Members of the museum board have a meeting scheduled for that day anyway, as per the Wall Street Journal. At the meeting, the board will consider a report by the museum’s lawyer, Beat von Rechenberg, who, since June, has been looking into the tangled history of the collection to determine what legal obstacles may exist to acquiring the collection. He’s already been in touch with Art Recovery International‘s Christopher Marinello, the lawyer who represents the heirs to Henri Matisse’s Seated Woman/Woman Sitting in Armchair (1921), the most celebrated work in the collection and one that dealers believe could bring in as much as $20 million at auction.
In June, the Gurlitt Task Force issued its determination, and its first public conclusion about work from Gurlitt’s discovered cache, that the Matisse painting had been looted by the Nazis and was the rightful property of the collection of storied French collector Paul Rosenberg (see “Matisse from Gurlitt Trove Once Belonged to Paul Rosenberg“). Since then, it has also determined that the 1901 painting Max Liebermann painting Two Riders on the Beach (see “Gurlitt Task Force Sides with Nazi Victim“) should be returned to New York City-based David Toren, whose great uncle David Friedman once owned it and from whom it was stolen by the Nazis over 70 years ago.
As per an agreement that Gurlitt made a month before he died, all works shown to have been looted must be returned to their rightful heirs.

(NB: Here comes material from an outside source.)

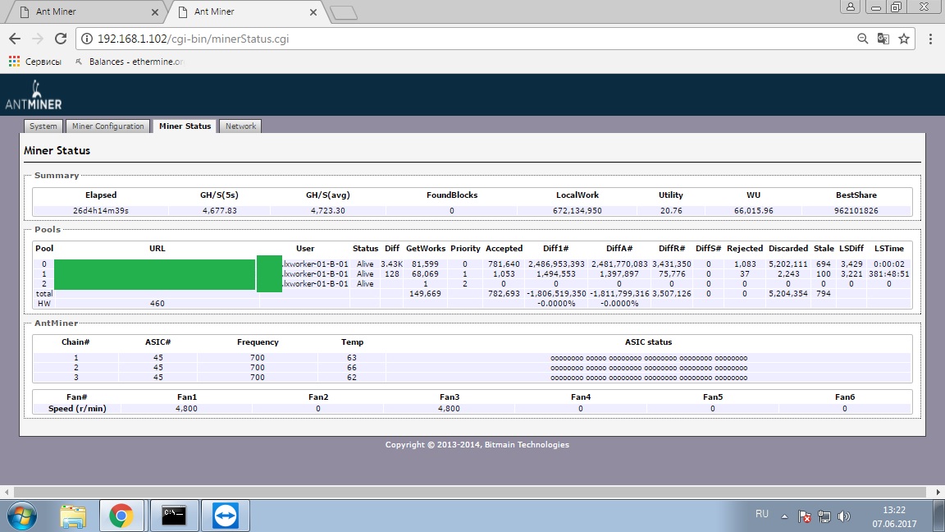Viewport: 945px width, 532px height.
Task: Switch to the System tab
Action: click(43, 126)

The task force has one year, from the time it was assembled in April (see “Gurlitt Gives German Task Force One Year to Research Provenance of Suspected Nazi Loot“), to make its determination on works in the trove that have questionable provenance.
According to individuals familiar with the case, per the Wall Street Journal, von Rechenberg and his team don’t expect any serious setbacks, and it’s likely that the Kunstmuseum will accept the works.